Wien. Für Innenminister Herbert Kickl ist es die erste große Bewährungsprobe: Am Dienstag startete der BVT-Untersuchungsausschuss. Im Mittelpunkt steht die Hausdurchsuchung im Bundesamt für Verfassungsschutz und Terrorismusbekämpfung, die vom Minister bzw. seinem Generalsekretär orchestriert worden sein soll.

Die Zeugen

Die Strategie der Oppositionsparteien in diesem U-Ausschuss ist offenkundig: Man wollte nicht mit einem Knalleffekt starten, sondern mit einem langsamen Spannungsaufbau. Dementsprechend waren an diesem ersten Tag drei Zeugen geladen, die nicht unbedingt im Mittelpunkt des Geschehens stehen: Es handelt sich um den Portier im BVT, der als erster mit der Hausdurchsuchung konfrontiert war, weiters um einen IT-Techniker, bei dem eine Hausdurchsuchung in der Privatwohnung stattgefunden hat, sowie einen an der Hausdurchsuchung beteiligten Beamten, allerdings keinen aus der Führungsriege. Der Portier und der IT-Techniker hatten sich über die Hausdurchsuchung beschwert.

Die Erkenntnisse

Wenn Polizisten bei Polizisten eine Hausdurchsuchung machen, hört sich die Freundschaft auf: Da wird dem Portier mit körperlicher Gewalt und Suspendierung gedroht, wenn er Anweisungen nicht befolgt und die Zutrittskarte nicht herausrückt. Letzteres könnte das Delikt der Nötigung erfüllen, sagt zumindest einer der beteiligten Anwälte. Anzeige wurde allerdings keine erstattet. Insgesamt zeigt sich doch das Bild einer recht überschießenden Polizeiaktion: Wegen des Verdachts eines Datenschutzvergehens rückten mehr als 40 Polizeibeamte aus und beschlagnahmten sensibelste Daten von der Rechtsextremisten-Überwachung bis hin zu internationalen Geheimdienstinformationen. Immerhin: Die ursprünglichen Berichte, wonach Polizisten mit Schutzwesten und Sturmgewehr das BVT gestürmt hätten, haben sich als unwahr herausgestellt. Die Beamten der Einsatzgruppe gegen Straßenkriminalität (EGS) kamen in Zivilkleidung und mit Dienstpistole. Die EGS dürfte bei dem Einsatz aber doch eine bedeutende Rolle gespielt haben: Wie der Portier aussagte, hatte EGS-Chef Wolfgang Preiszler – er ist auch FPÖ-Funktionär – das Kommando, und nicht die eigentlich zuständige Staatsanwältin.

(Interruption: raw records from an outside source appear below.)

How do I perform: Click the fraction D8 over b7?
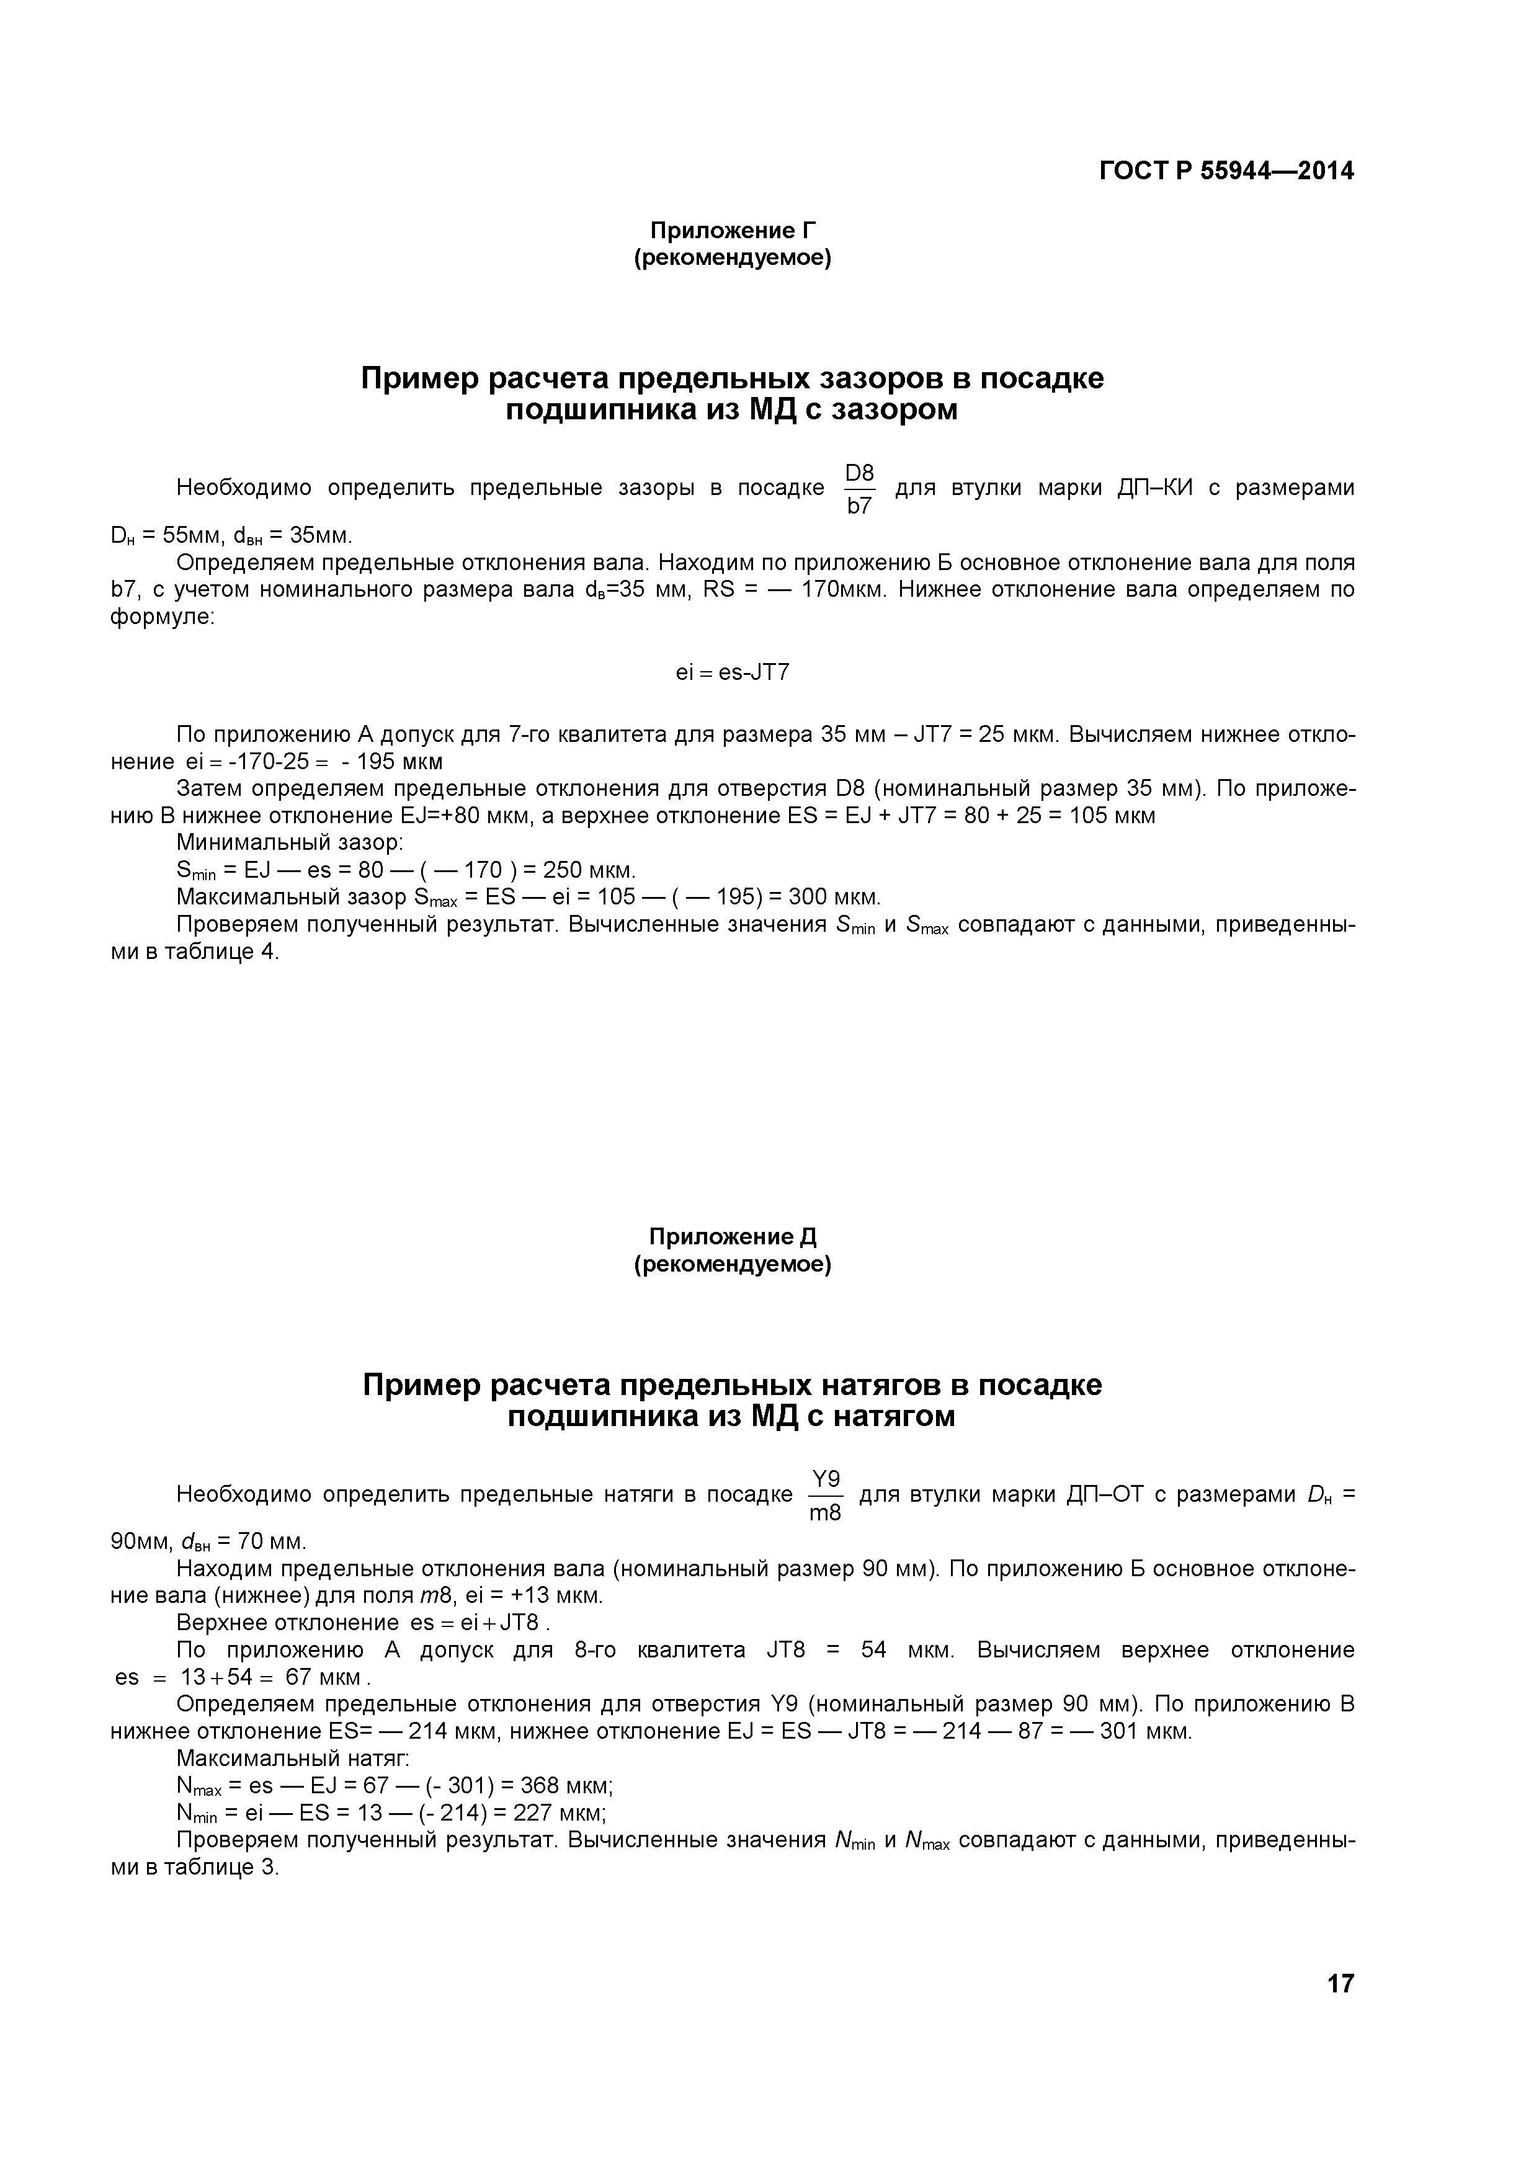[x=859, y=489]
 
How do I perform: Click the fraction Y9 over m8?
[x=826, y=1496]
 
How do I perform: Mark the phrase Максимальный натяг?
[x=293, y=1759]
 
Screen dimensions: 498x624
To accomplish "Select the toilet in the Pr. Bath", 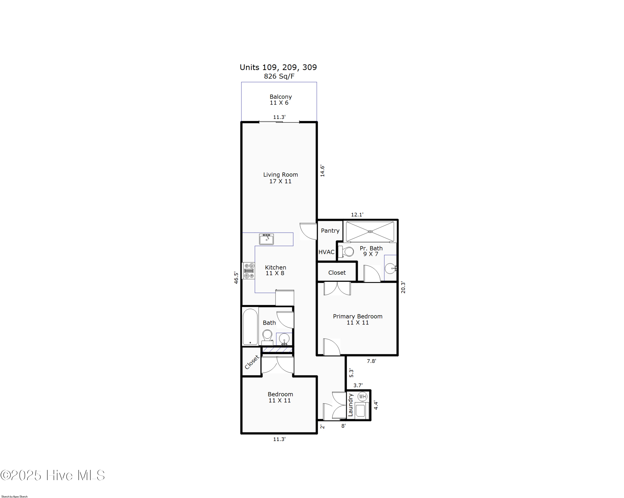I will click(x=347, y=252).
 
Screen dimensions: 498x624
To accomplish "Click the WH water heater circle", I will click(x=362, y=396).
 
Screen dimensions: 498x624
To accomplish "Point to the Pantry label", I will click(x=330, y=231).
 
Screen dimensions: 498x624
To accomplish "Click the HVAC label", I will click(x=327, y=252).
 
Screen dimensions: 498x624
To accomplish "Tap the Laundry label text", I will click(x=350, y=405).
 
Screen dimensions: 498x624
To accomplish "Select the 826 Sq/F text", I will click(x=279, y=76).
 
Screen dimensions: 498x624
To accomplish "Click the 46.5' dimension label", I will click(x=236, y=278).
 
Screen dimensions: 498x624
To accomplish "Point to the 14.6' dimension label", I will click(x=322, y=171).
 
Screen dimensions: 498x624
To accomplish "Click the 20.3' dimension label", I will click(x=403, y=287).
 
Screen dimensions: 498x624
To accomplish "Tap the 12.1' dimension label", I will click(x=357, y=215).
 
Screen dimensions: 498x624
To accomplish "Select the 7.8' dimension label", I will click(x=371, y=361).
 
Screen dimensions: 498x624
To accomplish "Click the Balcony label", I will click(x=280, y=97).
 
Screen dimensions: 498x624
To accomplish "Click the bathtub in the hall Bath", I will click(x=250, y=327).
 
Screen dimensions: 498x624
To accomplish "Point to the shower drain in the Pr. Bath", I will click(x=370, y=232).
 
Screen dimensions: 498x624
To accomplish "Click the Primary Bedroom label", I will click(x=357, y=317).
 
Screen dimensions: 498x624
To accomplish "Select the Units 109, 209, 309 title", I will click(x=278, y=67).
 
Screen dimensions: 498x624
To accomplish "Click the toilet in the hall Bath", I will click(x=267, y=337).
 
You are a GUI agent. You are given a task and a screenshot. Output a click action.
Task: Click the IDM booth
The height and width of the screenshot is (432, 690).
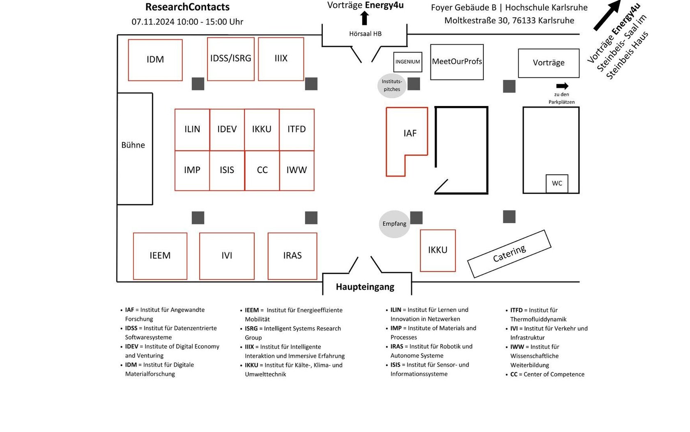(x=155, y=60)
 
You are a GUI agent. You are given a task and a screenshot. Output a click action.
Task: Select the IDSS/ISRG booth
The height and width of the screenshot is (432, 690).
(x=231, y=59)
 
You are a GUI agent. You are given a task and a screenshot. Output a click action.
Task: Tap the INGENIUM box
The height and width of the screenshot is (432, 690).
(x=407, y=62)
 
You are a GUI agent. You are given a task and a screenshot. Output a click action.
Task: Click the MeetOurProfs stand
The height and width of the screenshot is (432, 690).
(x=457, y=62)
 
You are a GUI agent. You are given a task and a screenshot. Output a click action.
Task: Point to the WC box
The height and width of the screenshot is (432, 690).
(x=557, y=183)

Für den IT-Techniker, der als Zeuge geführt wird, sich aber wie ein Beschuldigter behandelt fühlte, war die ganze Aktion schlecht vorbereitet. Sie fuße auf einer Zeugenaussage eines Kollegen in der BVT-IT, dem er unterstellt, aus persönlichem Neid, Falschinformationen weitergegeben zu haben – die dann von der Staatsanwaltschaft nicht überprüft worden seien. Mit den Lansky-Akten, um die es bei der Hausdurchsuchung ging, will er überhaupt nichts zu tun gehabt haben, er sei im Tatzeitraum, als die Akten gespeichert wurden, nicht einmal Angehöriger des BVT gewesen. Aber das habe die Staatsanwältin nicht interessiert, diese habe nur Belastendes gesucht und nur in eine Richtung ermittelt.

Erstaunlich ist die Erkenntnis, dass bei der Hausdurchsuchung tatsächlich ein privater Dienstleister alleine – also ohne Aufsicht durch einen Staatsanwalt, stundenlang die sensiblen Daten sichten durfte.

Die Überraschung

Der IT-Techniker weiß es nur aus Gesprächen mit Kollegen, aber diese Information ist tatsächlich brisant: Das BVT hat nach der Hausdurchsuchung nicht mehr so viele relevante Informationen von Partnerdiensten bekommen wie früher. Das ist gerüchteweise schon länger kolportiert worden, Innenminister Herbert Kickl hat es aber mehrmals bestritten. Auch das deutsche Innenministerium dementierte am Dienstag entsprechende Berichte. Laut dem IT-Techniker kommt aber kaum mehr als „Heute ist schönes Wetter“ im BVT an.

Das Procedere

Erstmals findet ein Untersuchungsausschuss nicht mehr im Budgetsaal im Parlament statt, sondern in der Hofburg. Das Prozedere ist aber weitgehend das gleiche – mit einer wesentlichen Ausnahme: Der Vorsitzenden Doris Bures (SPÖ) ist es gelungen, die Abgeordneten zu einer strengen Zeitdisziplin zu verpflichten. Das hat zumindest bei den ersten Befragungen funktioniert – was aber auch daran liegen kann, dass an diesem ersten Tag noch nicht die ganz große Brisanz zu erkennen war. Am Mittwoch wird die Befragung mit weiteren BVT-Mitarbeitern fortgesetzt.